Was it a secular bear market between 1966 and 1982? Depending on the stocks you owned, it might have been. At a minimum it was a long period in which being out of the market may have been far more profitable than being in it, especially adjusted for inflation.

That changed in 1982, when stocks began to rocket with the economy’s rebound from the deep recession that began in 1981. Despite the crash of 1987 and the bear market of 1990 that followed Iraq’s invasion of Kuwait, many Wall Street pros argue that stocks have been in a secular bull market since 1982. And indeed, at least until 2000, it had been smarter to be in the market than out of it for the previous 18 years.

From its low in 1982 to its 2000 record high, the Dow index soared 14-fold, from 777 to 11,723. The Nasdaq composite index soared 31-fold. You couldn’t get that kind of return at the bank in that period.

For investors who are trying to keep a long-term focus today, the key issue is (or should be) whether the secular stock bull market that began in 1982 has ended or is merely facing a cyclical interruption.

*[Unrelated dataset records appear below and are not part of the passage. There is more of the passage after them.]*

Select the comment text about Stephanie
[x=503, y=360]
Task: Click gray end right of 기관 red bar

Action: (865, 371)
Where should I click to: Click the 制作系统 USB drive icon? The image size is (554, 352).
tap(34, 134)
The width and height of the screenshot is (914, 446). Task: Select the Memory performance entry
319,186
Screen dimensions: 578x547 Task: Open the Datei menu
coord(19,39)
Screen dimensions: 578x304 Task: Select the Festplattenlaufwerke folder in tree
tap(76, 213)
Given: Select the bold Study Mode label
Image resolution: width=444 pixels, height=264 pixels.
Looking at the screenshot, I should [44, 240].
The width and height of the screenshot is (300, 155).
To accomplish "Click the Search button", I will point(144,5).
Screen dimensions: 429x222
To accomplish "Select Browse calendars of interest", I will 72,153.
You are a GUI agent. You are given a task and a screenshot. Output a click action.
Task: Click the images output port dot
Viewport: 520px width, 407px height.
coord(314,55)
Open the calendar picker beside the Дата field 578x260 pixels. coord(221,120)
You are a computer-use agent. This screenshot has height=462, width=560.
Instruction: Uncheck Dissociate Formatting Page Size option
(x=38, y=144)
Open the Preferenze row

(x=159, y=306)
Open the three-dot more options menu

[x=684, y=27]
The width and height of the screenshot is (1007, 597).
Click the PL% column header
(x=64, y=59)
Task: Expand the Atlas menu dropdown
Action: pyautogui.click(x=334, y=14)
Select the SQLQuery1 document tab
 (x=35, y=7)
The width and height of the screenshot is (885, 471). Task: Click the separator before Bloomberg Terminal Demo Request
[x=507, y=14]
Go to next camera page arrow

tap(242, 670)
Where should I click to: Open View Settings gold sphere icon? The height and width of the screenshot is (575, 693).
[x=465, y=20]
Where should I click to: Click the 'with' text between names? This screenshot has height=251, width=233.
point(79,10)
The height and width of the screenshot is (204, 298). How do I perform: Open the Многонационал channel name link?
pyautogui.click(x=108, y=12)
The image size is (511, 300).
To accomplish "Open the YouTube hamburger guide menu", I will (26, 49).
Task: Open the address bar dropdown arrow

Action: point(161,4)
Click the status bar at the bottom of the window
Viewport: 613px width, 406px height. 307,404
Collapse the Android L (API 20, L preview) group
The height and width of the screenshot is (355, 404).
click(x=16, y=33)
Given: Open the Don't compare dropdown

If you believed that the broad market’s secular trend (say, for the next 10 years or so) would be down, or at best flat, you probably would structure your investment portfolio much differently than if you assumed the ’00 decade would repeat the ‘90s experience. Older investors, in particular, probably would favor bonds and other income-generating options over stocks, though younger people might keep loading up on equities, figuring that the 20- or 30-year payoff still should be decent.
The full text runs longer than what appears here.